A Weblog monitoring coverage of environmental issues and science in the UK media. By Professor Emeritus Philip Stott. The aim is to assess whether a subject is being fairly covered by press, radio, and television. Above all, the Weblog will focus on science, but not just on poor science. It will also bring to public notice good science that is being ignored because it may be politically inconvenient.

Sunday, October 05, 2003

Wind and waves in The Observer

Today's The Observer newspaper is mixed in its environmental reporting, with a rather good 'Focus' article in the main paper on the threat from Britiain's wind farms to both wilderness and wildlife, especially birds, but, by contrast, a truly dire anecdotal piece about 'global warming' around the world in the rather more frothy 'Review' section.

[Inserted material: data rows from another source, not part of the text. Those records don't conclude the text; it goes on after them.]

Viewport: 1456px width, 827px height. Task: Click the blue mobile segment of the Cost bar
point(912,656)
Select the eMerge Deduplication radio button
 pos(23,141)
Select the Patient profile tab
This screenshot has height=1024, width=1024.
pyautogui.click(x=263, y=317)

The wind farm lobby in the UK is one of the most aggressive and arrogant. It is thus a credit to The Observer that it is standing up to this pressure group and raising serious questions about the loss of wilderness and the potential threat to birds and bats. Recent research has highlighted a number of worries about bird flight lines and wind turbines, especially among migrating species, and the article claims that sites in Spain have killed up to 7,000 birds in a year, including 409 rare vultures, 24 eagles, and 650 bats. The piece also quotes research from the Altamont Pass in California showing that a windfarm there is killing on average 40-60 golden eagles a year, as well as several hundred other birds of prey. Members of the Royal Society for the Protection Birds (RSPB) should be pressing the Society hard to oppose windfarms and encouraging the Society to support much more research into these genuine environmental issues.

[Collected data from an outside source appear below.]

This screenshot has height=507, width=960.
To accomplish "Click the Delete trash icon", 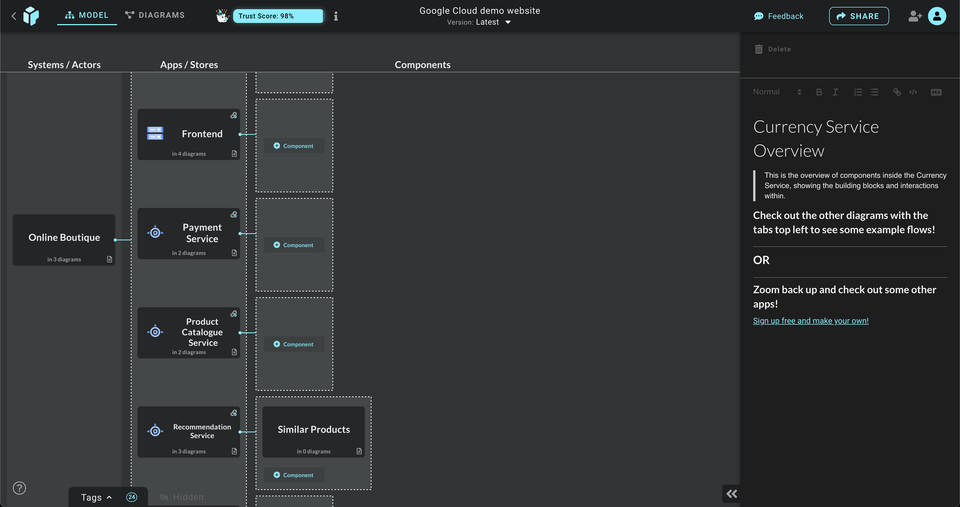I will tap(759, 49).
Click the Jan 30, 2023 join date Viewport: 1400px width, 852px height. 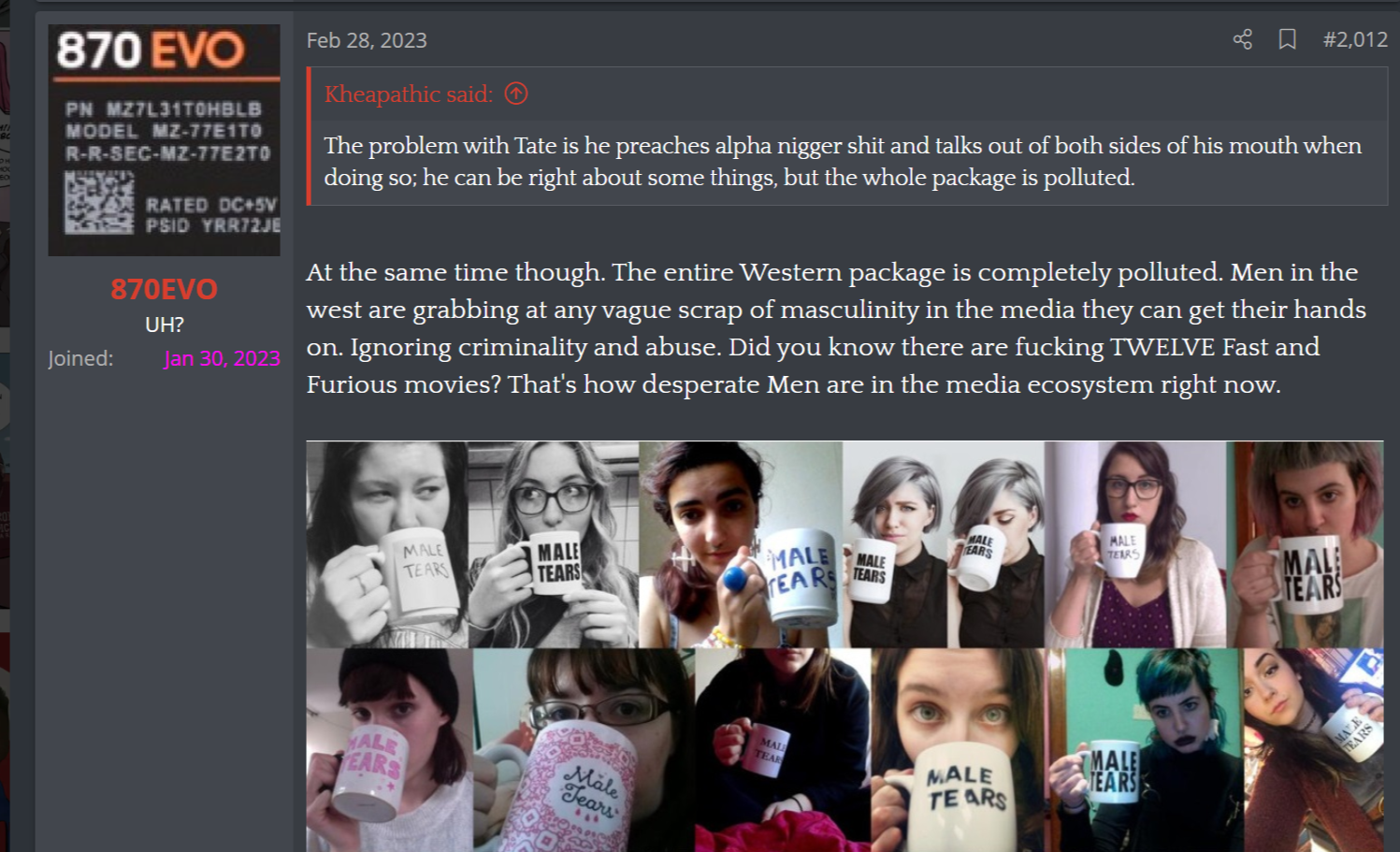point(223,358)
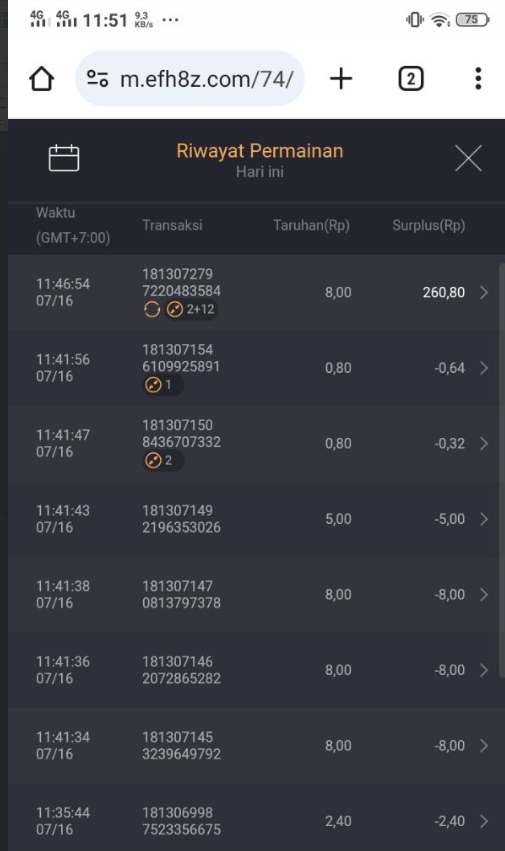
Task: Tap the site settings icon in address bar
Action: point(98,79)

But the most serious worries about wind energy have just been raised in a quite brilliant in-house paper issued by Dr. John Bower, the Senior Research Fellow at the Oxford Institute for Energy Studies (OIES). This is entitled 'UK offshore wind generating capacity: a return to picking winners?' (July, 2003), and it is available for private use from: ....dot.....@oxfordenergy.org [this should be obvious - it is given in this form to spare John the spam engines]. His analysis is a telling indictment of the economics of offshore wind generation. He concludes that (p.9), "... wind technology will become discredited in the eyes of consumers and taxpayers when it either fails to live up to the exaggerated claims being made about its contribution to reducing emissions or its true cost and inherent lack of reliability become revealed to consumers." Not, of course, to mention to the birds!

By contrast, I have little to say on the apocalyptic anecdotes on 'global warming' from around the word; this is the usual mantra about sea-level rise, sinking Tuvalu, etc. I just love the opening straps about travelling "the world in search of climate change."

But what about some real data, folks? You will find the actual sea-level curves for Tuvalu, and an excellent critique, on John L. Daly's web site under the section: 'Tuvalu - Pacific Islands Crying Wolf.' Moreover, in March last year, the National Tidal Facility (NTF), Adelaide, stated that: "... the historical record shows no visual evidence of any acceleration in sea level trends." Instead, they suggest that coastline degradation, and sinking islets in Funafuti, are the result of entirely local conditions, and not global sea-level rise. Pity The Observer doesn't report this too - good balanced science please, not ecohype!

Ah well, I suppose one can't expect balanced reporting on both wind and waves on one Sunday! But I feel the tide is turning.....

Nearly time for that Sunday New Zealand 'Sauvignon Blanc' - how about a little bit more 'global warming' folks? Cheers - have a lovely day. Philip.